Député régional depuis six ans, Benoît Langendries n’est plus un débutant dans l’arène politique où il est arrivé en suivant l’exemple de son père Raymond : « J’ai passé mon enfance et mon adolescence à m’intéresser à ce qu’il faisait. L’envie de me lancer en politique est née rapidement et a été confortée après l’année que j’ai passée aux États-Unis au sortir de ma rhéto. C’était dans le Winsconsin, où il fait parfois jusqu’à moins 30°…»
La campagne qui s’achève : tiède ou chaude? « Je la prévoyais bouillante, finalement je la trouve assez calme, sereine : on se respecte davantage entre candidats de bords différents.
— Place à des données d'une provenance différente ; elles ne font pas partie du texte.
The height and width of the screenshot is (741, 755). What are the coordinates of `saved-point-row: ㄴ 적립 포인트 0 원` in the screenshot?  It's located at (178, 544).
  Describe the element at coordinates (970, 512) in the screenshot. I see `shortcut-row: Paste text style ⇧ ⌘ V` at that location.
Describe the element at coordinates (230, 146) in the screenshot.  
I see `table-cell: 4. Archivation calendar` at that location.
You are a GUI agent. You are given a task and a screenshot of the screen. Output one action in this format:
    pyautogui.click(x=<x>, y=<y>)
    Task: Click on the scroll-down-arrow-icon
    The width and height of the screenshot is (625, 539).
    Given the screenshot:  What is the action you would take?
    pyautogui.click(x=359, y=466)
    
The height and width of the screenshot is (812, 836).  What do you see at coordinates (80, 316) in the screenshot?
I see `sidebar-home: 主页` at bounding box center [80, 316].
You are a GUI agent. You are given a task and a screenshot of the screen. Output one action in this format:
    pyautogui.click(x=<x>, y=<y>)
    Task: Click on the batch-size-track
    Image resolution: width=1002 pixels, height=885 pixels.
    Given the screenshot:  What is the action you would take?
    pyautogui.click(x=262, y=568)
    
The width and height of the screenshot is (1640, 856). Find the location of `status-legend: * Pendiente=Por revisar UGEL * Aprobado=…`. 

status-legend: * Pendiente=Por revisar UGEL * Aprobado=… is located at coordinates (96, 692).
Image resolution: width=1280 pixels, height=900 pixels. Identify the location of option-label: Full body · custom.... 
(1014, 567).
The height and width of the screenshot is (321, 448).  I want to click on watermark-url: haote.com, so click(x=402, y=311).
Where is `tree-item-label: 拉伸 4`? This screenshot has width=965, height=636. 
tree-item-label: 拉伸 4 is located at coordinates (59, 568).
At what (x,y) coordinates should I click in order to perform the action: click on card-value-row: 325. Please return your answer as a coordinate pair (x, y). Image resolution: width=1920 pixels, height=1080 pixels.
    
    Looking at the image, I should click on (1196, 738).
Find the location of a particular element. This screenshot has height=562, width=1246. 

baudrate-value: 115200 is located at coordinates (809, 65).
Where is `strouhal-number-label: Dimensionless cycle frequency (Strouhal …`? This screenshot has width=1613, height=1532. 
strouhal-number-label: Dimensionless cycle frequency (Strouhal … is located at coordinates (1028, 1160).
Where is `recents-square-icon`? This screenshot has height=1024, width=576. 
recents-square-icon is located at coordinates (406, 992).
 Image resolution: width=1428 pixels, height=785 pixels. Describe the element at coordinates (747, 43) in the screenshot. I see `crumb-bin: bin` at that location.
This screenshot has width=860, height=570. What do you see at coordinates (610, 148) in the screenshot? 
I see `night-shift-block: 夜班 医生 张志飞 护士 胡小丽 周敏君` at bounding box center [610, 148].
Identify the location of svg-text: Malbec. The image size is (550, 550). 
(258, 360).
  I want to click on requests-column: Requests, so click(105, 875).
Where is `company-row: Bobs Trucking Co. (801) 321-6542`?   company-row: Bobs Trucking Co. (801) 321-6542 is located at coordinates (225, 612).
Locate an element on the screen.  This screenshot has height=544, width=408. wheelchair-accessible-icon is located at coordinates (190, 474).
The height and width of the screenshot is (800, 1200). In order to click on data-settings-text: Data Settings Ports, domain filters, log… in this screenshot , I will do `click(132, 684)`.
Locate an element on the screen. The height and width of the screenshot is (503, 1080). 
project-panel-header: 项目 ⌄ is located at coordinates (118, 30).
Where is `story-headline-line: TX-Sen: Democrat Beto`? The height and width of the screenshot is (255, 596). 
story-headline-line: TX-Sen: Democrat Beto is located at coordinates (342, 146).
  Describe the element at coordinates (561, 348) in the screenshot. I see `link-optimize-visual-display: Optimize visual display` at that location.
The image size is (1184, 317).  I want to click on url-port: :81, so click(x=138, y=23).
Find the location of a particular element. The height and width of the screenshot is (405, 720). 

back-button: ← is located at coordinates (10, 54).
Idem sur les marchés : j’ai croisé des gens qui affichaient un certain dédain, mais un dédain poli, je n’ai pas entendu voler de noms d’oiseaux.» A-t-il croisé des candidats d’autres formations au cours de cette campagne? « Oui, et c’est fondamental. Les grands partis doivent se parler et tenter de s’entendre sur les dossiers prioritaires : pensions, sécurité sociale…
Je n’aimerais que les allocations familiales soient différentes un jour au nord et au sud. » A-t-il fait le maximum au cours de la campagne? Quelle note se donne-t-il ? «On peut toujours faire mieux. Disons 7/10. Pour bien faire, il faudrait être sur les marchés toute l’année.» Le 8, numéro de liste du cdH? «Un beau chiffre : on peut y voir les deux grandes communautés du pays, les liens qui les unissent et les font tenir. »
Benoît Langendries, 31 ans, de Tubize, député régional, 4e effectif cdH à la Chambre.